Brigitte, l’infirmière, raconte : «Dans un premier temps, il était dans une chambre fermée, on tenait à peu près, puis il est devenu agressif, mais surtout imprévisible. Cela montait en puissance, puis une fois il a forcé la porte, on l’a mis en contention. Cela ne me pose pas de questions, c’est pour son bien, on attend que cela se tasse, pour pouvoir travailler avec lui.» Un patient, puis un autre. Il y a trois chambres d’isolement, qui sont toujours occupées. Ce type de fonctionnement est finalement accepté par tous. La mère du patient dira juste : «On m’a dit qu’il était dans une chambre fermée, que voulez-vous que je fasse ?»

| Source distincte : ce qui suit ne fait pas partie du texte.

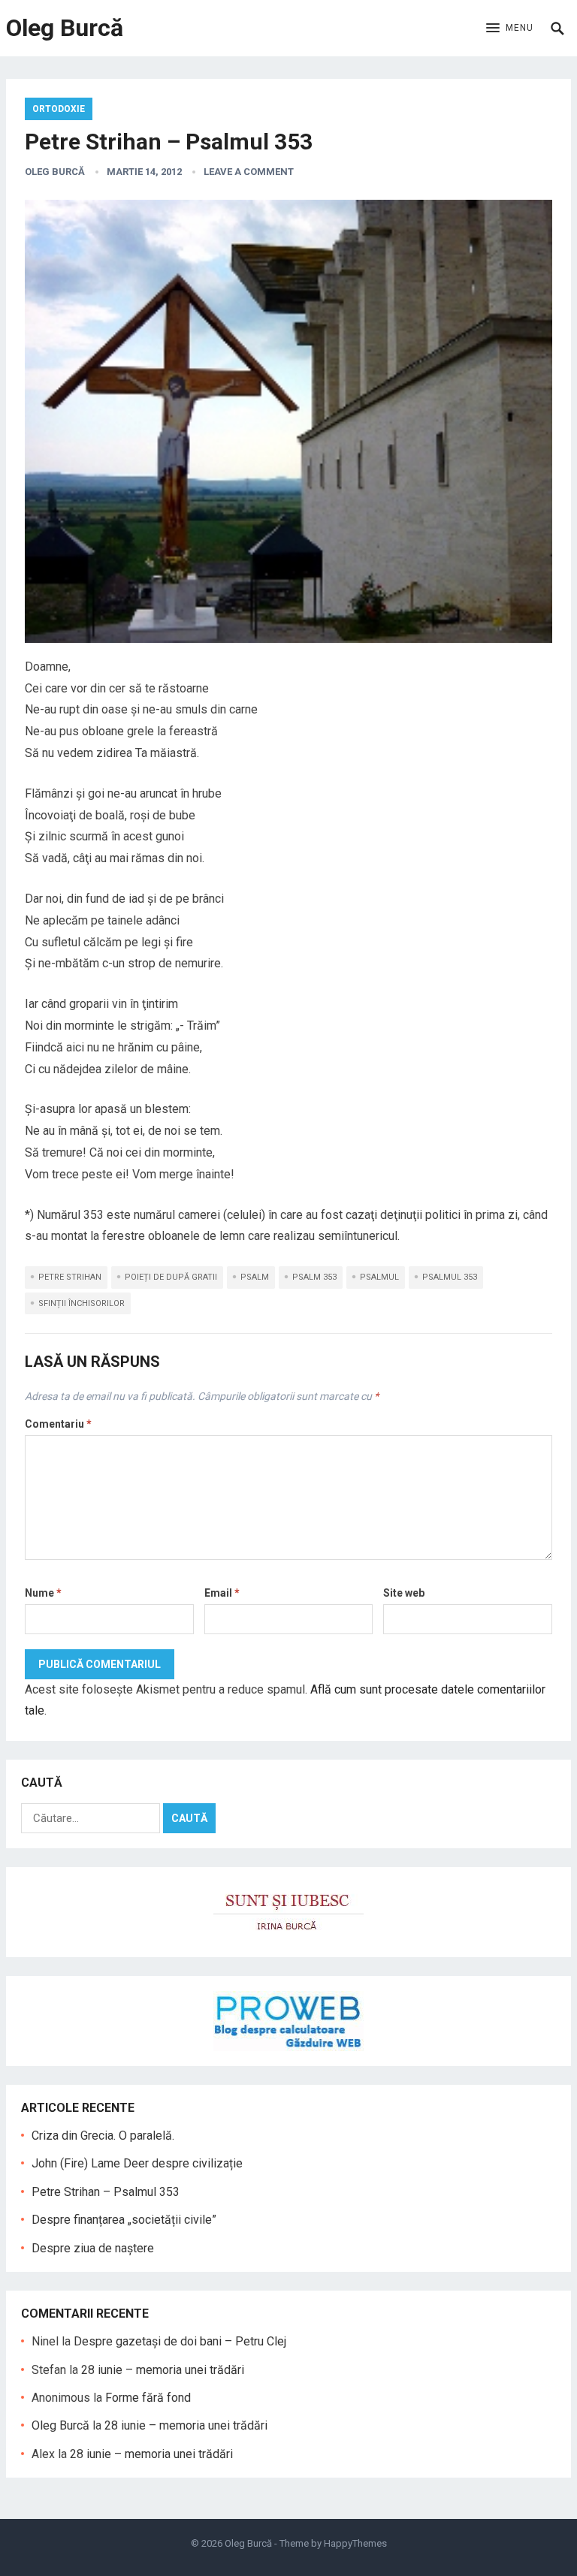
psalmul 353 (449, 1277)
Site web (403, 1593)
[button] (509, 28)
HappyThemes (355, 2543)
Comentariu (58, 1424)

Dans quatre semaines, le patient sortira de l’hôpital, avec un traitement. Et un rendez-vous au centre médico-psychologique (CMP).

A la clinique de La Borde (Loir-et-Cher)

«Heureusement, il y a les malades», lâche le Dr Michel Lecarpentier, psychiatre à La Borde. Ces mots, qu’il jette comme ça, sont comme un rayon de soleil.

Car aujourd’hui, dans le monde de la folie, on a parfois le sentiment que les malades dérangent, qu’ils sont de trop, qu’il vaut mieux les mettre dans des chambres d’isolement, voire les attacher, «pour leur bien» évidemment. Bref, le sentiment que ce serait tellement mieux si les malades rentraient dans les cases et répondaient parfaitement aux traitements médicamenteux.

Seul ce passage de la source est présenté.